Virgolettati che impongono “italiani”

In Virgolettati fantasiosi (e “fumosi”) ho descritto l’abitudine dei media italiani di non riportare fedelmente le parole altrui, come ci si aspetterebbe quando sono racchiuse tra virgolette, ma di darne interpretazioni arbitrarie.

Non sempre è facile verificare se la citazione è corretta, ma in questo esempio di un tweet del TG1 RAI con video associato è palese che il virgolettato non corrisponde a quanto effettivamente pronunciato:

Jannik Sinner ha risposto alla domanda “Stavi perdendo, poi che è successo?” con “…ho pensato a tutte le persone che stavano comunque guardando questa partita”. Si può subito notare che il passato prossimo (ho pensato), indicativo di un singolo momento, è stato sostituito con l’imperfetto (pensavo) che comunica invece il perdurare dell’azione, come se fosse stato un pensiero continuo.

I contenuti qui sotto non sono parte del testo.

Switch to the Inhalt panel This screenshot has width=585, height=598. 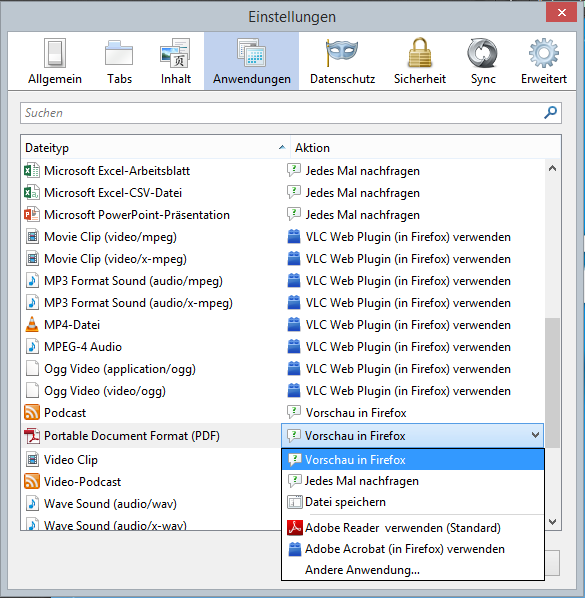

La differenza più evidente è però lessicale: c’è da chiedersi perché chi ha ideato il virgolettato abbia ritenuto opportuno modificare persone con italiani, sostituendo una parola inclusiva con una invece restrittiva e potenzialmente connotata.

Non sapremo mai se è una reinterpretazione dettata da linee editoriali, se è un’iniziativa personale e con quale motivazione, se è uno stratagemma acchiappaclic oppure mera superficialità o altro ancora – a ciascuno la propria conclusione – di certo però chi produce i virgolettati fantasiosi pare non considerare che attendibilità e autorevolezza ne risentono.


Anche la parola azzurro è usata impropriamente: agli Australian Open gli atleti partecipano individualmente e non come rappresentanti della propria squadra nazionale. Il terrore delle ripetizioni colpisce ancora!